テレワーク拡充の結果、シェアオフィスへ本社を移転するスタートアップが急増している。特に動きが激しいのは東京・渋谷周辺。上場企業も例外でない。コスト削減のみならず、業務内容や働き方の変化への対応力が評価されている。

渋谷スクランブルスクエア内にあるシェアオフィス。Gunosyやトラストバンク、ギークス、メタップスなど、有力なスタートアップが次々と本社移転を決めた(©︎WeWork)
渋谷スクランブルスクエア内にあるシェアオフィス。Gunosyやトラストバンク、ギークス、メタップスなど、有力なスタートアップが次々と本社移転を決めた(©︎WeWork)

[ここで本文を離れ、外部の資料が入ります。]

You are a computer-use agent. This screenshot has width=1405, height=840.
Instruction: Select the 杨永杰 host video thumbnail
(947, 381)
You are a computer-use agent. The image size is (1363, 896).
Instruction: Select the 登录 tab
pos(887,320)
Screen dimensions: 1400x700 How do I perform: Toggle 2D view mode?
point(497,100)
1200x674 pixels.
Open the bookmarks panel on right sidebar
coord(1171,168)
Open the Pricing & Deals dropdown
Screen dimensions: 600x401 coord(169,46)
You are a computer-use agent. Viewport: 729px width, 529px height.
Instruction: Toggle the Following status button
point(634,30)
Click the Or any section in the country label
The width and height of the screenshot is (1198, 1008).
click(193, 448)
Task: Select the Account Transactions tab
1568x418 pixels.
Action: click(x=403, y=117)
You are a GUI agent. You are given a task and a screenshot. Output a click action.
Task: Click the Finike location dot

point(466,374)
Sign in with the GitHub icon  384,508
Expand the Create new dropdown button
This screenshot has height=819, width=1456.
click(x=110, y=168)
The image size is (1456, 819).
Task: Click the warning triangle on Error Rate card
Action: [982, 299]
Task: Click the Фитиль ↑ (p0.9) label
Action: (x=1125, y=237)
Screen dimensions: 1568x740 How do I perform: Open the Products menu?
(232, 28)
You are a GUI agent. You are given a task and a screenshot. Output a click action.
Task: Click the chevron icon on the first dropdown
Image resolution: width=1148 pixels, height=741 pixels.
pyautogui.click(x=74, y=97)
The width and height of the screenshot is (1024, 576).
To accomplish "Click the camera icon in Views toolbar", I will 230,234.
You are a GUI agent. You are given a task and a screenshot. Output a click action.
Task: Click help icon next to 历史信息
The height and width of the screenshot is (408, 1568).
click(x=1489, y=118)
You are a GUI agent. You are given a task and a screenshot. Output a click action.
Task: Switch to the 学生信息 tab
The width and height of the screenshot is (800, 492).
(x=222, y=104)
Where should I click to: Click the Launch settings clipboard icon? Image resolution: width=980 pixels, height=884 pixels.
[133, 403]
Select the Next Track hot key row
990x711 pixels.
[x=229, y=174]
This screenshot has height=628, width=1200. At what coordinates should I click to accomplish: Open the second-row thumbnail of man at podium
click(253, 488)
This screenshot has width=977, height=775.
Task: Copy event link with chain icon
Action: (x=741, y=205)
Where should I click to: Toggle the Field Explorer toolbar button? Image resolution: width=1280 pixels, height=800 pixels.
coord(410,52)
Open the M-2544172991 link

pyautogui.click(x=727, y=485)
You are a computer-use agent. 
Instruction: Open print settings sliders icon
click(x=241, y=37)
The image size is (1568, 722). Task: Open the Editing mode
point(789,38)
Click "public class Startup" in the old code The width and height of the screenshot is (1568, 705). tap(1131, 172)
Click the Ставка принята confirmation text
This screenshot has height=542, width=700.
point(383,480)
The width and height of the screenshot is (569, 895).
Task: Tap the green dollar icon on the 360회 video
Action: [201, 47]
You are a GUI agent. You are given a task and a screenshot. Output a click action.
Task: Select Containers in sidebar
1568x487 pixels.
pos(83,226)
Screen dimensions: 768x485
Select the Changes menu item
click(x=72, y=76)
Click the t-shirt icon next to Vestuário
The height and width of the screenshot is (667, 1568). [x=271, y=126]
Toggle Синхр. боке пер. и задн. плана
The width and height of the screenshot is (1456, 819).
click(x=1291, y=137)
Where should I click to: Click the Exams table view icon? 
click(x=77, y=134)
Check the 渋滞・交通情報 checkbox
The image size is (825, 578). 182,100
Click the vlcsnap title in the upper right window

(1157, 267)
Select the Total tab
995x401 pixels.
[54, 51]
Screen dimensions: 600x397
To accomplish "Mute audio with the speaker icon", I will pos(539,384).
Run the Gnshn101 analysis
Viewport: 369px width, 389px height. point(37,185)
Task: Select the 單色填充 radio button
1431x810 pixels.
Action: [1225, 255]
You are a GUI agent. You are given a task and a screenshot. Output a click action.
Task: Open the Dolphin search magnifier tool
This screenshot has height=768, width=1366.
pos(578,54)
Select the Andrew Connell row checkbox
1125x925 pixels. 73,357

 原則として週1回、できれば週2回の出社を推奨する──。ニュース配信アプリを運営するGunosy(グノシー)は2021年6月から就業ルールを変更し、コロナ前より出社頻度を大幅に減らす。その名も「グノシーワークスタイル(通称:グノスタ)」だ。しかも、出社するのは持ちビルや賃貸物件ではない。渋谷駅直結の超高層ビル「渋谷スクランブルスクエア」のシェアオフィスである。自分たち専用の本社を持たないという大胆な決断を下した。

 これまでは事業拡大に伴って、六本木ヒルズ森タワー、アーク森ビルと移転しながら本社を広げてきた。ところが、コロナ禍で原則として在宅勤務にかじを切ったことで出社率が急低下。「今後、全員が同じ場所に集まることは、そうそう発生しない」(コーポレート本部組織運営部総務チームのマネージャー迫恵里奈氏)とみて、自前で広いオフィスを持つ必要はないと結論づけた。

 「オフィスを縮小移転する形で賃貸借契約も検討したが、シェアオフィスで必要最小限のスペースを借りたほうが、社員数の変化に柔軟に対応できるオフィスになる」(迫氏)

 固定費の負担も軽くなる。他社も同じ空間を利用するシェアオフィスだと交流も広がり、新事業が芽吹きやすいという期待もある。